Optimizing performance with SLOG/L2ARC

PK1048 paul at pk1048.com
Wed Aug 19 16:10:39 UTC 2015


On Aug 19, 2015, at 12:02, Schweiss, Chip <chip at innovates.com> wrote:

> On Wed, Aug 19, 2015 at 10:29 AM, PK1048 <paul at pk1048.com> wrote:
> 
>> 
>> Please note that, depending on your workload, an SSD may _not_ be any
>> faster than a HDD. I am in the process of rebuilding a file server that
>> exhibited poor NFS SYNC write performance. Yet it had a mirrored pair of
>> SSDs. Unfortunately, those SSDs had _worse_ write performance than an HDD
>> for small (4 KB) writes. Based on recommendations from the OpenZFS list I
>> have a pair of Intel 3710 SSDs coming in to try, they are supposed to have
>> much better write performance (at all block sizes) and much better
>> reliability long term (10x full disk writes per day for 5 years). I’ll know
>> more once they arrive and I can test with them.
>> 
> 
> Pure SSD pools still need a log device.

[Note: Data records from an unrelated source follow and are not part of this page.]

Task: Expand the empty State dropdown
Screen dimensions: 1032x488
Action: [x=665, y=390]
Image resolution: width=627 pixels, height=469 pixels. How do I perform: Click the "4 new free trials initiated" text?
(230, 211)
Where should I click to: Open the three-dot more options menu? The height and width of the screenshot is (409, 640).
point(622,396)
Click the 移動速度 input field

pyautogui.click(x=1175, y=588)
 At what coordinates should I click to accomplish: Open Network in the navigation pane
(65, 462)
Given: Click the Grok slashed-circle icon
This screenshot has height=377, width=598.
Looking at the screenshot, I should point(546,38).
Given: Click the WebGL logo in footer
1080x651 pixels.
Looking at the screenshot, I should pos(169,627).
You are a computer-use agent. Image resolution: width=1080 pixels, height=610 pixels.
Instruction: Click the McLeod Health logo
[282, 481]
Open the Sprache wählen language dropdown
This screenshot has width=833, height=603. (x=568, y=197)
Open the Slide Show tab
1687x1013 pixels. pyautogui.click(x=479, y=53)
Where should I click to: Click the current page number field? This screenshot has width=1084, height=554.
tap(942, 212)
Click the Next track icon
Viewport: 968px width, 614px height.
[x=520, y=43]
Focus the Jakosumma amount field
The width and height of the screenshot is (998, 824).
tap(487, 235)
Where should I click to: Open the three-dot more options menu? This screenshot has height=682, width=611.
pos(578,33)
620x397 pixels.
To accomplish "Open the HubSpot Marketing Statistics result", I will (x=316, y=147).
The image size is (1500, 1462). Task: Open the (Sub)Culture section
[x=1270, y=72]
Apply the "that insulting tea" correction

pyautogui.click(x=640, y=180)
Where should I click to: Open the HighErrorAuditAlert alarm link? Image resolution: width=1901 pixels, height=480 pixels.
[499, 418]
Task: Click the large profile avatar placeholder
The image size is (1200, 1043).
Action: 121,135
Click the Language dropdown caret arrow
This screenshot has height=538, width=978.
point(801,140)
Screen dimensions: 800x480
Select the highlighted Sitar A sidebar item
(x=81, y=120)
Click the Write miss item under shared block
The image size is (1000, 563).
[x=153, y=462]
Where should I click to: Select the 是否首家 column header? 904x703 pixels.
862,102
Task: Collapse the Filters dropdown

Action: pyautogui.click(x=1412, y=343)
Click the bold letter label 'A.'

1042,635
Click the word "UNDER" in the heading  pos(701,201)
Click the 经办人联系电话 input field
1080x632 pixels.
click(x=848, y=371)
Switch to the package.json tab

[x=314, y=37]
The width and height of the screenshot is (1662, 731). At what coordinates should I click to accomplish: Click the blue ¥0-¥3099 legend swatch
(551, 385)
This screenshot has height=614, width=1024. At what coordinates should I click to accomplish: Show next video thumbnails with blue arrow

Sorry I was unclear, I was NOT suggesting a pure SSD pool.

>   ZFS doesn't play well with the
> ZIL on the pool with SSDs.   Even an SSD of the same type as the pool
> devices as the log device will fix the latency problem and throughput
> problems.

If your load is sync writes then you decidedly want a LOG device, even if it is the same type as the devices in the pool. For the reasons others have posted.

> It seems counter-intuitive but a very real problem, there is a long thread
> about this on the Illumos ZFS list.  If you don't believe it, turn off sync
> on your SSD pool and performance will skyrocket.

But remember to turn it back on after you test so that you don’t break posix sync behavior and raise the possibility of loosing writes in flight. I am horrified at the number of posts on the Internet that tell you to simply disable sync to fix sync performance issues (VM images accessed via NFS being a very common one).